Martha Pietruszewski

Learning has evolved greatly since the time of the British Empire. We are no longer passing on information by ships. Instead, information is at the tips of our fingers at any given moment.

Sugata Mitra, a professor of educational technology at Newcastle University, proposed a radical solution to education reform in a 2013 TED talk. He wanted to create a “school in the cloud” that would dismantle the current education system as we know it. I propose we help create the self-organized learning environments that he envisioned.

The goal behind schools in “the cloud” and self-organized learning environments is that anyone, no matter their background, can learn almost anything by themselves.

However, with such an idea, we are losing the structure that many learning-disabled students might need.

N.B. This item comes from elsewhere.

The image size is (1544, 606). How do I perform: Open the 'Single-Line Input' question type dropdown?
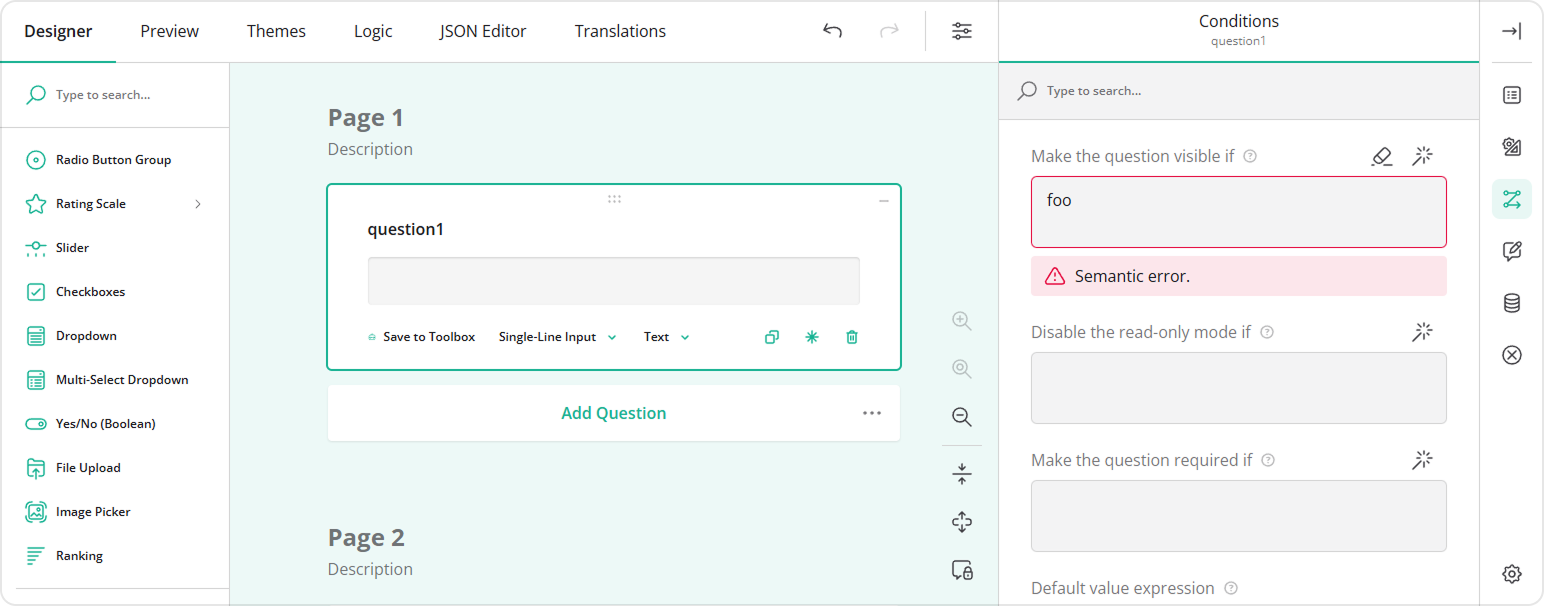pos(557,337)
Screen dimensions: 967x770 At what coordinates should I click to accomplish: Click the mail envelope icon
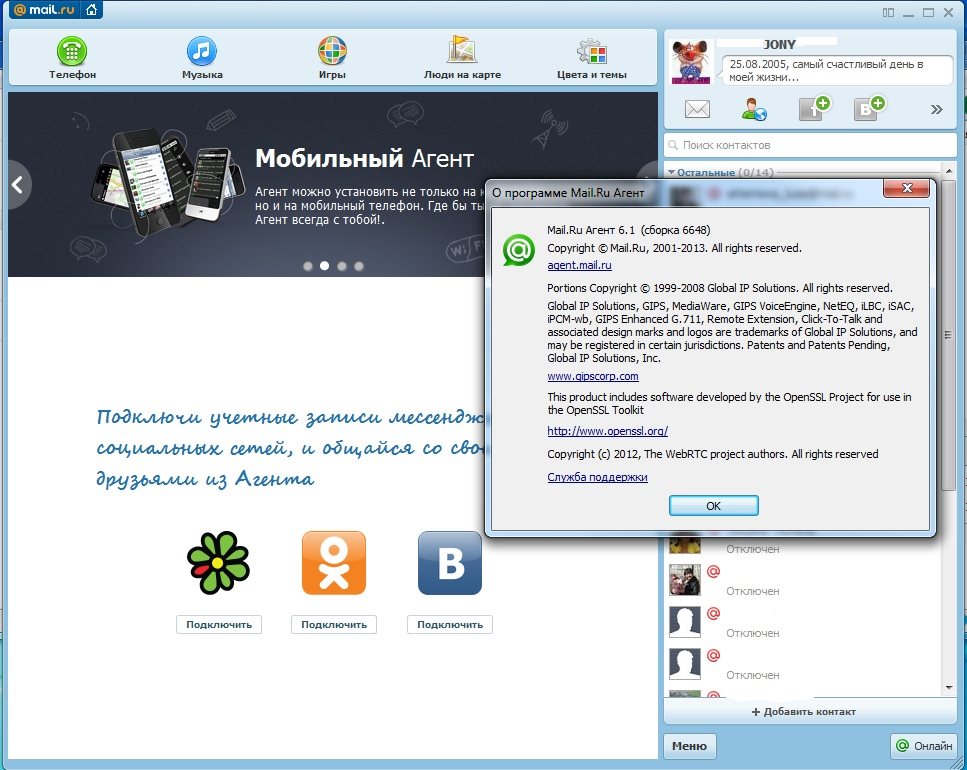[697, 110]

On Nov. 10, Newcastle University launched SOLE Central, which aims to lead research for developing self-organized learning environments. These environments aim to connect schools in the cloud with actual students.

While Mitra and his team are on the right track, I doubt that one center will make a large impact, as this is such a new area of research.

However, this research should continue. Through his experiments, Mitra found that self-learning is beneficial. He concluded that children will eventually “learn to learn.” They will congregate in groups and eventually take off and teach themselves.

Mitra hopes that instead of 10-year-olds answering basic questions about reading, they will be able to understand the big questions of “How did the world begin?” and “How will it end?”

Oh, how the times are a-changing.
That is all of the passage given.